The PPCM Kiosk is a small, physical, staffed information point in a Rwandan neighborhood — a place where residents can ask a question and leave with a trustworthy answer. It's the beating heart of the network, and the piece we are proudest of.
"A neighbor with a question shouldn't have to search the internet, or take a bus, or take anyone's word. The kiosk is the shortest, most dignified path to an accurate answer."— Easy and Possible Organization

A small, weatherproof kiosk in a public location — near a market, a health post, a school or a church. Inside: a curated wall of printed materials, a whiteboard for weekly announcements, a small library of reference sheets, and — where available — a tablet connected to a curated offline knowledge base.
Each kiosk is operated by a trained community info agent, recruited locally and paid a stipend. Agents receive editorial and referral training and are supervised by an EPO regional editor.
Not a clinic. Not a legal office. Not a substitute for a professional. The kiosk gives a resident the right first answer — and a warm referral to the institution that can actually help.
Maternal care, vaccination, mental health, NCDs, sanitation, water safety, community health worker referrals.
Handwashing, food safety, cholera and outbreak preparedness, malaria prevention.

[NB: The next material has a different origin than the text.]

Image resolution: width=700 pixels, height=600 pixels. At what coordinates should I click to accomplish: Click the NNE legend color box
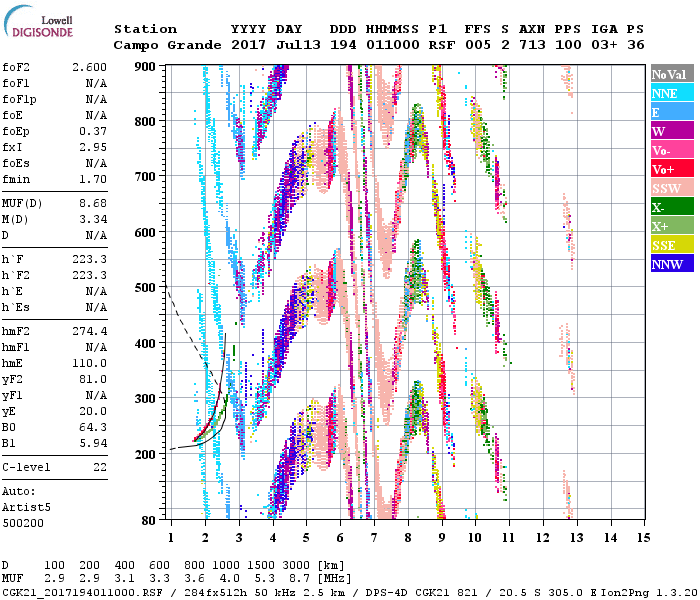click(670, 93)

Access to legal aid, gender-based violence support, ID and civil registration, tenants' rights.
Child health, education support, adolescent SRH information, parenting guidance in Kinyarwanda.
Cooperatives, agricultural best practices, mobile-money literacy, small-business registration.
Umuganda, tax deadlines, national IDs, health insurance (Mutuelle), municipal services.
All materials are co-produced with the sponsoring partner (a ministry, an NGO, a UN agency) and reviewed by subject-matter experts before they are placed in a kiosk.
A kiosk visitor spends 3–8 minutes with your information — far beyond what any radio spot or billboard can hold.
A local agent answering in Kinyarwanda is more persuasive than a national voice on a screen — especially for sensitive topics.
Kiosks issue referrals to services, book appointments, and record where a visitor came from — measurable outcomes, not just impressions.